"Trevor" <trev.DeleteThis@the.nomailplease.com> wrote in message
news:pan.2004.03.19.22.52.35.244267@the.nomailplease.com...
> Update
>
> The fish in question is no more
>
> I think it had stopped eating - I found it dead this morning
>
> Trev
Sorry for the loss. I suspected that this might occur. You mentioned
that the fungus was as a result of damage from other fish, but very
often, the other fish's attacks are because they know/sense that a fish
is weak & dying, and they are just hastened it along. Your treatment of
the symptoms (fungus) might not have addressed the root cause, and the
poor condition of the fish would probably not have made it a good
candidate for effective root cause identification & treatment.
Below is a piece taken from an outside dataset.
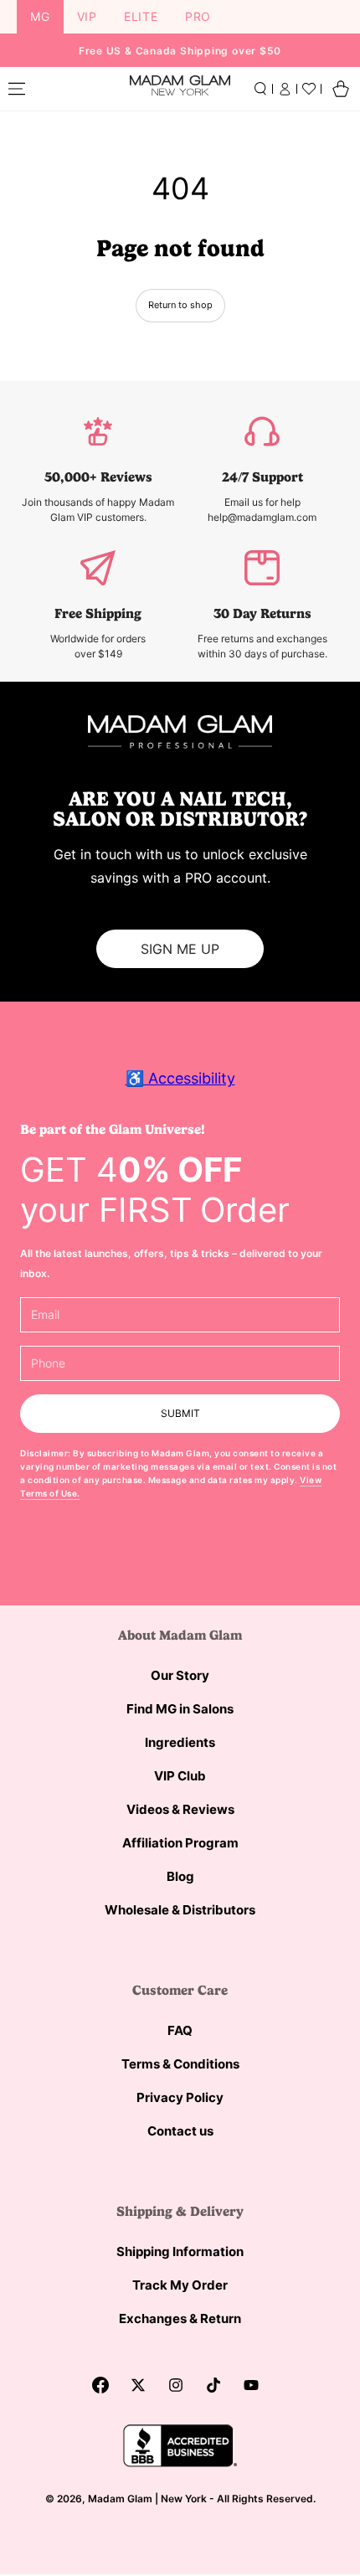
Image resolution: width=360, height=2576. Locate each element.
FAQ (180, 2030)
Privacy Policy (180, 2097)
I've seen
this pattern before. The only fish really worthwhile to treat injuries
on, is one which was actively in battle for pecking order, mating rights
(or mechanical impact damage). Everyone else you have to suspect that
something else was wrong, and the tank-mates just knew about it before
you did.
My success rate of treating healthy fish which got sick (or mechanically
damaged) is about 90%, while my success rate for getting sick fish
healthy is about 10%. The distinction is as follows. A contagion hits a
stable tank, or mechanical damage affects an acclimated fish (success
rate is high). A single fish out of a healthy population falls ill
(especially with fish of the same species unaffected), or the fish
arrives with symptoms of concern (concave stomach, poor appetite, poor
color, atypical behaviour etc), then the success rate is very low. Yours
sounded like the odds were against him.